▶ MATERIAL TO PROCESS:
══════════════════════════════

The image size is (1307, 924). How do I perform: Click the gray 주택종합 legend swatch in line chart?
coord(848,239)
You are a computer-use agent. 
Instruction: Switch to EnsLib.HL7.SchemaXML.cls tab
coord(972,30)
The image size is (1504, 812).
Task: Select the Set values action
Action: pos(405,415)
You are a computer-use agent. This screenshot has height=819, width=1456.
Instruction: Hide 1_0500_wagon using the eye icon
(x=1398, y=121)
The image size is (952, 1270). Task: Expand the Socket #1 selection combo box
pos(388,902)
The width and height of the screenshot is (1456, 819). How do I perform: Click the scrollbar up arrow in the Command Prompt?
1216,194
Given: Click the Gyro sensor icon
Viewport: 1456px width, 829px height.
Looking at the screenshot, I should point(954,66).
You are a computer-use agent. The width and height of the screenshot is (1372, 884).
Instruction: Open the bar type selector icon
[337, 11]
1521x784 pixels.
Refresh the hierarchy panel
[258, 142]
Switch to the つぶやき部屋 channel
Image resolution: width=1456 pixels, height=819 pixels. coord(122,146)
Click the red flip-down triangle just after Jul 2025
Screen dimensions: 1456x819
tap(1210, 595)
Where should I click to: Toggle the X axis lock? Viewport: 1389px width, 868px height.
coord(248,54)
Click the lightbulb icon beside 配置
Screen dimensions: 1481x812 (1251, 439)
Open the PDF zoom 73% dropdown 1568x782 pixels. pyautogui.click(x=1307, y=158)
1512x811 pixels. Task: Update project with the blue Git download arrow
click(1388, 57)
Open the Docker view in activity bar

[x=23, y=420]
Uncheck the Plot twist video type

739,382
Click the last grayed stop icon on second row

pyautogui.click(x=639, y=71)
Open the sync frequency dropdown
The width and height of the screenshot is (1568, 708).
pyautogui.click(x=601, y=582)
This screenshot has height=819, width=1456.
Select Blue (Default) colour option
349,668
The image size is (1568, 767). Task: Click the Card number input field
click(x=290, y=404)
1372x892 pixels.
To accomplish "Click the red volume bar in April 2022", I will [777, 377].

══════════════════════════════

▶ WHAT THE TASK ASKS:
Each line of the records should be transcribed without change.

▶ WRITTEN RESPONSE:
The image size is (1307, 924). How do I perform: Click the gray 주택종합 legend swatch in line chart?
coord(848,239)
You are a computer-use agent. 
Instruction: Switch to EnsLib.HL7.SchemaXML.cls tab
coord(972,30)
The image size is (1504, 812).
Task: Select the Set values action
Action: pos(405,415)
You are a computer-use agent. This screenshot has height=819, width=1456.
Instruction: Hide 1_0500_wagon using the eye icon
(x=1398, y=121)
The image size is (952, 1270). Task: Expand the Socket #1 selection combo box
pos(388,902)
The width and height of the screenshot is (1456, 819). How do I perform: Click the scrollbar up arrow in the Command Prompt?
1216,194
Given: Click the Gyro sensor icon
Viewport: 1456px width, 829px height.
Looking at the screenshot, I should point(954,66).
You are a computer-use agent. The width and height of the screenshot is (1372, 884).
Instruction: Open the bar type selector icon
[337, 11]
1521x784 pixels.
Refresh the hierarchy panel
[258, 142]
Switch to the つぶやき部屋 channel
Image resolution: width=1456 pixels, height=819 pixels. coord(122,146)
Click the red flip-down triangle just after Jul 2025
Screen dimensions: 1456x819
tap(1210, 595)
Where should I click to: Toggle the X axis lock? Viewport: 1389px width, 868px height.
coord(248,54)
Click the lightbulb icon beside 配置
Screen dimensions: 1481x812 (1251, 439)
Open the PDF zoom 73% dropdown 1568x782 pixels. pyautogui.click(x=1307, y=158)
1512x811 pixels. Task: Update project with the blue Git download arrow
click(1388, 57)
Open the Docker view in activity bar

[x=23, y=420]
Uncheck the Plot twist video type

739,382
Click the last grayed stop icon on second row

pyautogui.click(x=639, y=71)
Open the sync frequency dropdown
The width and height of the screenshot is (1568, 708).
pyautogui.click(x=601, y=582)
This screenshot has height=819, width=1456.
Select Blue (Default) colour option
349,668
The image size is (1568, 767). Task: Click the Card number input field
click(x=290, y=404)
1372x892 pixels.
To accomplish "Click the red volume bar in April 2022", I will [777, 377].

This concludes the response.